The Court also confirmed that it was permissible to make a comparison within one or several specific segments, where there were indications of excessive fees in those segments.
The Court observed that such a comparison with a wider number of Member States may serve to verify the results of a comparison with a limited number of Member States.
2. The threshold for an excessive price
The Court then considered what would be needed for a dominant undertaking’s prices to be abusive and excessive. In doing so, it considered previous cases in which the difference in prices applied in one Member State in comparison to others was significantly higher than in the present case. However, it observed that the existence of such precedent could not lead to the conclusion that the differences in the present case could never be ‘appreciable’.
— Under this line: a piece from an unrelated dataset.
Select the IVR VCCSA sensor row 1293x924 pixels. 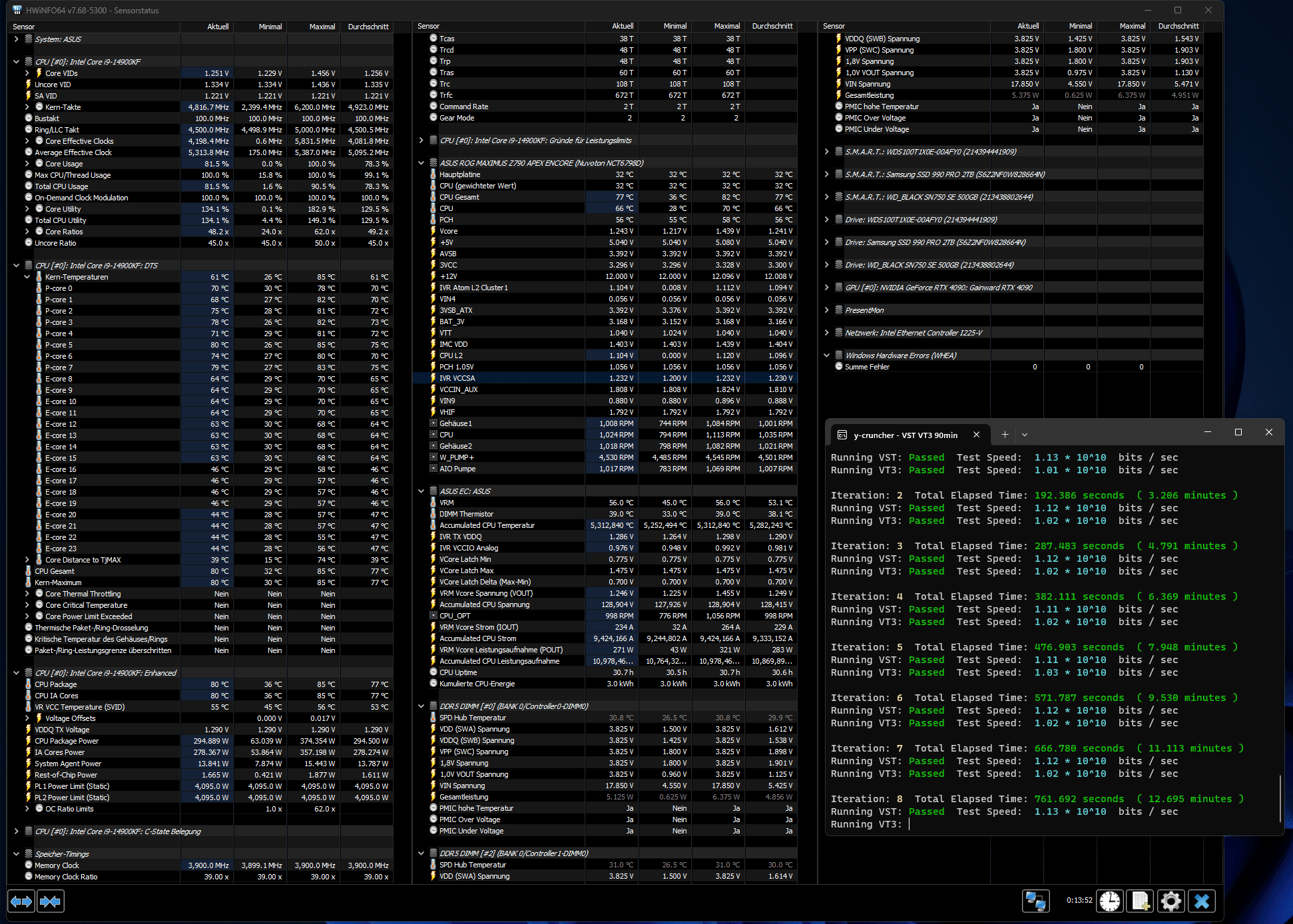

The Court then went on to confirm that there is “no minimum threshold above which a rate must be regarded as ‘appreciably’ higher”, since the circumstances specific to each case are decisive in that regard. The Court concluded that for a difference between rates to be appreciable, it must be both significant and persistent on the facts, with respect to the particular market in question. Advocate General Wahl’s observation that the difference must be significant for the rates concerned to be regarded as abusive was emphasized on this point. Furthermore, the Court highlighted that any such difference must persist for a certain length of time, and should not be temporary or episodic.
3. Analysis of objective justification
As a final step in its analysis of excessive pricing, the Court observed that the above factors were merely indicative of abuse of a dominant position, and that it may still be possible for the AKKA/LAA to justify any difference by relying on objective dissimilarities between the situation of the Member State concerned and the comparator Member States. It acknowledged that factors that may justify such a difference include the relative level of the fee, and the proportion which is actually handed over to the rights holders.
The Court went on to explain that, where the proportion of fees taken up by collection, administration and distribution expenses was considerably higher, it might be that it is precisely the lack of competition in the market that accounts for the heavy burden of administration, and therefore the higher level of fees.
Accordingly, in examining the facts of this case, the Court concluded that, if:
(i) The AKKA/LAA only retained 20% of the fees collected – as was argued during the hearing, such expenses did not appear to be unreasonable or to evidence inefficient management. Is was further observed that, even where this level of expenses was higher than in the comparator Member States, this may be explained by objective factors including costs, such as regulations which impose a heavier administrative burden than in other markets.
(ii) The fees retained by the AKKA/LAA were established to be higher, and the difference could be regarded as appreciable – it was for the AKKA/LAA to justify them. The Court observed that, in such a case, the existence of a national law on fair remuneration, different from the laws applicable in the comparator Member State(s) could provide an objective justification.
This guidance provides both regulators, and dominant companies and their legal advisors, with invaluable insight into assessing whether conduct amounts to an exploitative abuse of dominance – involving excessive pricing – and whether it can be objectively justified under Article 102. This will be of significant value in ongoing probes involving allegations of excessive pricing.